> **EXCERPTED RECORDS**:
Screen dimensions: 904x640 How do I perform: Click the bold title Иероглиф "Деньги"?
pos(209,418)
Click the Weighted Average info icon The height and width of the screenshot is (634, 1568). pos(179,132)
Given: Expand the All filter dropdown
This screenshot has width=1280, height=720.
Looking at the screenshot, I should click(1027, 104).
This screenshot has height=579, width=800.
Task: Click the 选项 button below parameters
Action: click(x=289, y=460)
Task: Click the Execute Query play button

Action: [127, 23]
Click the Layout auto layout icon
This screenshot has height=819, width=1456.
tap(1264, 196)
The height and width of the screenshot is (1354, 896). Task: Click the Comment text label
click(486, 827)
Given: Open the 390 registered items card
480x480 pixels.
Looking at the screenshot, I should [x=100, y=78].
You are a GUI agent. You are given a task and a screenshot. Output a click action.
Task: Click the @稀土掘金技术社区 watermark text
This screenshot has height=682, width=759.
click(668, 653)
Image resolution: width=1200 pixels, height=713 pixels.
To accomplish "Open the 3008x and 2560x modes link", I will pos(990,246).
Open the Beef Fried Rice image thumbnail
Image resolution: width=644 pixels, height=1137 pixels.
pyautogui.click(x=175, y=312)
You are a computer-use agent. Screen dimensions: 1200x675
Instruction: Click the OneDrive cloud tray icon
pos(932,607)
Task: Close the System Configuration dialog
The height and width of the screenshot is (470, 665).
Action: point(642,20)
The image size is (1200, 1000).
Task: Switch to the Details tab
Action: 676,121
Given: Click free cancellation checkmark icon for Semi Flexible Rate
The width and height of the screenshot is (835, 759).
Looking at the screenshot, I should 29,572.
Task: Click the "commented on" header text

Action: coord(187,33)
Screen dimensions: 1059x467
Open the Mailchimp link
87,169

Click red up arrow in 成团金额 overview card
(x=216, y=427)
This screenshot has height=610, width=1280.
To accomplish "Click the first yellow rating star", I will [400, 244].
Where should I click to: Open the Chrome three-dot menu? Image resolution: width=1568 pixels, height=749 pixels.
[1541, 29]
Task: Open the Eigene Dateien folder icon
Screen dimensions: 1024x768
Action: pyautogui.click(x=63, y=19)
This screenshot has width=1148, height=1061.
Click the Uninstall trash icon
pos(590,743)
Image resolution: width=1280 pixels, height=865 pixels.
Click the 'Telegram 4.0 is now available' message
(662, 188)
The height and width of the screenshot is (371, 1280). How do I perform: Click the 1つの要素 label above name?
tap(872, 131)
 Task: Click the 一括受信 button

> **PROBLEM TO WORK ON**: Which lines of the data contain "agent"? Copy them all.

> **WORKED SOLUTION**:
You are a GUI agent. You are given a task and a screenshot. Output a click action.
You are a computer-use agent. Screen dimensions: 1200x675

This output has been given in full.